The Great Renunciation
In the silence of that moonlit night (it was the full-moon day of July, Âsâlha) such thoughts as these arose in him: "Youth, the prime of life, ends in old age and man’s senses fail him at a time when they are most needed. The hale and hearty lose their vigour and health when disease suddenly creeps in. Finally death comes, sudden perhaps and unexpected, and puts an end to this brief span of life. Surely there must be an escape from this unsatisfactoriness, from ageing and death."
Thus the great intoxication of youth (yobbana-mada), of health (ârogya-mada), and of life (jivita-mada) left him. Having seen the vanity and the danger of the three intoxications, he was overcome by a powerful urge to seek and win the Deathless, to strive for deliverance from old age, illness, misery, and death not only for himself but for all beings (including his wife and child) that suffer.n7 It was his deep compassion that led him to the quest ending in enlightenment, in Buddhahood. It was compassion that now moved his heart towards the great renunciation and opened for him the doors of the golden cage of his home life. It was compassion that made his determination unshakeable even by the last parting glance at his beloved wife asleep with the baby in her arms.
Thus at the age of twenty-nine, in the flower of youthful manhood, on the day his beautiful Yasodharâ had given birth to his only son, Râhula, Prince Siddhârtha Gotama, discarding and disdaining the enchantment of the royal life, scorning and spurning joys that most young men yearn for, tore himself away, renouncing wife and child and a crown that held the promise of power and glory.
-=-=-=-=-
• **Exercise brief**
Reproduce the portion of the Great Renunciation passage starting with "Thus the great" and going on through "in her arms.", word for word.
-=-=-=-=-
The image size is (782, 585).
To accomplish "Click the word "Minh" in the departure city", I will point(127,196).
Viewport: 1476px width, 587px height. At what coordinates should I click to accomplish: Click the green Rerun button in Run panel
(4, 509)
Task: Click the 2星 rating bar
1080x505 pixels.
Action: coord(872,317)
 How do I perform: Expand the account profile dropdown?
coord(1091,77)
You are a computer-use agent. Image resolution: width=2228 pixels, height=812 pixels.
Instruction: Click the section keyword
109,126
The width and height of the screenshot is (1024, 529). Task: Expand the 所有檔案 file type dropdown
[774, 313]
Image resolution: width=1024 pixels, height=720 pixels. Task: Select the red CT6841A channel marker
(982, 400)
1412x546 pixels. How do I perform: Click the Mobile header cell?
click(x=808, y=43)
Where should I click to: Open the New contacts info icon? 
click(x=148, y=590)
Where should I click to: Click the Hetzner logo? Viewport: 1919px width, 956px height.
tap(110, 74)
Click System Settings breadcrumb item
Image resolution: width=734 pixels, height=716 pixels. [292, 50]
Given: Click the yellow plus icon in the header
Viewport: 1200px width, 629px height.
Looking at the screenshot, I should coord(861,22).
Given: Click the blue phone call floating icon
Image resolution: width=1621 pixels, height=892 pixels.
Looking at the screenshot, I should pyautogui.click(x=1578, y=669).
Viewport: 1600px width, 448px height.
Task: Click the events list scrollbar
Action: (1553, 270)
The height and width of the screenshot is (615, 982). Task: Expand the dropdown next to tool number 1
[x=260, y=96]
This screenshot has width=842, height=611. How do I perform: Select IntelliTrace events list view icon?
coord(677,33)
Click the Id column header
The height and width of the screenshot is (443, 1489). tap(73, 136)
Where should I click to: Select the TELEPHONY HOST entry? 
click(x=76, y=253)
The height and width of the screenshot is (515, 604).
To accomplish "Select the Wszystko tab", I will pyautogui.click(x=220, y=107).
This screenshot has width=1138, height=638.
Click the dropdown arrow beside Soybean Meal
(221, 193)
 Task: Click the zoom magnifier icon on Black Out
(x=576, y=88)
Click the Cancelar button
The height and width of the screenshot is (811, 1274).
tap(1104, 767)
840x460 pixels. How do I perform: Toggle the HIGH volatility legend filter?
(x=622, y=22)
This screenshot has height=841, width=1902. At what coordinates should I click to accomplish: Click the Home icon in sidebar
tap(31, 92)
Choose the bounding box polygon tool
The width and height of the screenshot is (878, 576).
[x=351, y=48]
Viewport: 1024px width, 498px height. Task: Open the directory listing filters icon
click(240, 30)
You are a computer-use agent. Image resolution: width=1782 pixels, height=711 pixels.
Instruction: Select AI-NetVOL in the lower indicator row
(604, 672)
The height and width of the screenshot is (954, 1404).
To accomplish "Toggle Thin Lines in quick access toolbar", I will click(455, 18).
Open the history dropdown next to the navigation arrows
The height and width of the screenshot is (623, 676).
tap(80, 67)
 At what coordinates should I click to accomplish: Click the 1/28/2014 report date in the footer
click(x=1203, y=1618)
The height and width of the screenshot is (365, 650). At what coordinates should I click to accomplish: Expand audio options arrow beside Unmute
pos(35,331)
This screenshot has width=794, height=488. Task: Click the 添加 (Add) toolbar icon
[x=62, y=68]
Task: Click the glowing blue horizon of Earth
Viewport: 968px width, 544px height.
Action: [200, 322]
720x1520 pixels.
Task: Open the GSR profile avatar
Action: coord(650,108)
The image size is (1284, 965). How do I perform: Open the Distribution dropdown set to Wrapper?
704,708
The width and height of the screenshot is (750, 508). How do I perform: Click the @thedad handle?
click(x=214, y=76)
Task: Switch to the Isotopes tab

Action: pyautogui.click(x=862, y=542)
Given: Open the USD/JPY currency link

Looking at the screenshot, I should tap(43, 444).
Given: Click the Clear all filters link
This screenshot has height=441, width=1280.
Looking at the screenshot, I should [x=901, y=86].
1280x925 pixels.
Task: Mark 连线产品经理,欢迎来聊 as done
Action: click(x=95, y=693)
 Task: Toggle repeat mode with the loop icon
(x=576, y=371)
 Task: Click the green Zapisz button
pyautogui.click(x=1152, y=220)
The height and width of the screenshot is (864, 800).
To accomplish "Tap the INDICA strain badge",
-=-=-=-=-
• **Solved problem**
Thus the great intoxication of youth (yobbana-mada), of health (ârogya-mada), and of life (jivita-mada) left him. Having seen the vanity and the danger of the three intoxications, he was overcome by a powerful urge to seek and win the Deathless, to strive for deliverance from old age, illness, misery, and death not only for himself but for all beings (including his wife and child) that suffer.n7 It was his deep compassion that led him to the quest ending in enlightenment, in Buddhahood. It was compassion that now moved his heart towards the great renunciation and opened for him the doors of the golden cage of his home life. It was compassion that made his determination unshakeable even by the last parting glance at his beloved wife asleep with the baby in her arms.